# Instructions for the task:
Transcribe, word for word, every record in the data below.

# Working data:
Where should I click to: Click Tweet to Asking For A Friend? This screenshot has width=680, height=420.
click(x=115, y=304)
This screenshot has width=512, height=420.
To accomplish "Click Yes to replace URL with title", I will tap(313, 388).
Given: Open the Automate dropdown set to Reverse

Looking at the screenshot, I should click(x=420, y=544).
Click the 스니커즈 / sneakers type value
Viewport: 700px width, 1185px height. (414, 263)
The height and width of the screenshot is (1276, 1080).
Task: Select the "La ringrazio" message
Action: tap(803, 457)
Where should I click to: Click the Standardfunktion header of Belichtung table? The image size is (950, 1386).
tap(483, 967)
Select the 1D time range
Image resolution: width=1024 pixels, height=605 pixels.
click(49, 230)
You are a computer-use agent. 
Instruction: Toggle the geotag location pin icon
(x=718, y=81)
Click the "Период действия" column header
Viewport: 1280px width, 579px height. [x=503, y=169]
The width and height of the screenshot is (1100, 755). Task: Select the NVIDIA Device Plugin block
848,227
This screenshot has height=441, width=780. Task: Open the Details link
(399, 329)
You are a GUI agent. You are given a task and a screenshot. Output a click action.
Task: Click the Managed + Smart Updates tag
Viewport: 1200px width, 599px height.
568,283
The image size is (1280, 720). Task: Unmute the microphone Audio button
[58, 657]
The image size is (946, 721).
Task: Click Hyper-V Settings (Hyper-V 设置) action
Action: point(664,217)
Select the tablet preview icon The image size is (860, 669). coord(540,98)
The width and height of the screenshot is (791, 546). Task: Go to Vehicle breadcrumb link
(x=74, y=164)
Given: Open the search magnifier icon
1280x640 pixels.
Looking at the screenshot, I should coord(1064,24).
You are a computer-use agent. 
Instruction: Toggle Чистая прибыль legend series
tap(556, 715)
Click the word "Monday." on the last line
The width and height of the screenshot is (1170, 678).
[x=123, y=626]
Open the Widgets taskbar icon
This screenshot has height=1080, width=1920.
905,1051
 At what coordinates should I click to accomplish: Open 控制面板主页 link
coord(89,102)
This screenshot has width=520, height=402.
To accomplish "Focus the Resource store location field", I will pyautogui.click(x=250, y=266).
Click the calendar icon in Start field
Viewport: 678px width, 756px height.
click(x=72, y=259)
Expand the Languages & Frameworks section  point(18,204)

# Task result:
Where should I click to: Click Tweet to Asking For A Friend? This screenshot has width=680, height=420.
click(x=115, y=304)
This screenshot has width=512, height=420.
To accomplish "Click Yes to replace URL with title", I will tap(313, 388).
Given: Open the Automate dropdown set to Reverse

Looking at the screenshot, I should click(x=420, y=544).
Click the 스니커즈 / sneakers type value
Viewport: 700px width, 1185px height. (414, 263)
The height and width of the screenshot is (1276, 1080).
Task: Select the "La ringrazio" message
Action: tap(803, 457)
Where should I click to: Click the Standardfunktion header of Belichtung table? The image size is (950, 1386).
tap(483, 967)
Select the 1D time range
Image resolution: width=1024 pixels, height=605 pixels.
click(49, 230)
You are a computer-use agent. 
Instruction: Toggle the geotag location pin icon
(x=718, y=81)
Click the "Период действия" column header
Viewport: 1280px width, 579px height. [x=503, y=169]
The width and height of the screenshot is (1100, 755). Task: Select the NVIDIA Device Plugin block
848,227
This screenshot has height=441, width=780. Task: Open the Details link
(399, 329)
You are a GUI agent. You are given a task and a screenshot. Output a click action.
Task: Click the Managed + Smart Updates tag
Viewport: 1200px width, 599px height.
568,283
The image size is (1280, 720). Task: Unmute the microphone Audio button
[58, 657]
The image size is (946, 721).
Task: Click Hyper-V Settings (Hyper-V 设置) action
Action: point(664,217)
Select the tablet preview icon The image size is (860, 669). coord(540,98)
The width and height of the screenshot is (791, 546). Task: Go to Vehicle breadcrumb link
(x=74, y=164)
Given: Open the search magnifier icon
1280x640 pixels.
Looking at the screenshot, I should coord(1064,24).
You are a computer-use agent. 
Instruction: Toggle Чистая прибыль legend series
tap(556, 715)
Click the word "Monday." on the last line
The width and height of the screenshot is (1170, 678).
[x=123, y=626]
Open the Widgets taskbar icon
This screenshot has height=1080, width=1920.
905,1051
 At what coordinates should I click to accomplish: Open 控制面板主页 link
coord(89,102)
This screenshot has width=520, height=402.
To accomplish "Focus the Resource store location field", I will pyautogui.click(x=250, y=266).
Click the calendar icon in Start field
Viewport: 678px width, 756px height.
click(x=72, y=259)
Expand the Languages & Frameworks section  point(18,204)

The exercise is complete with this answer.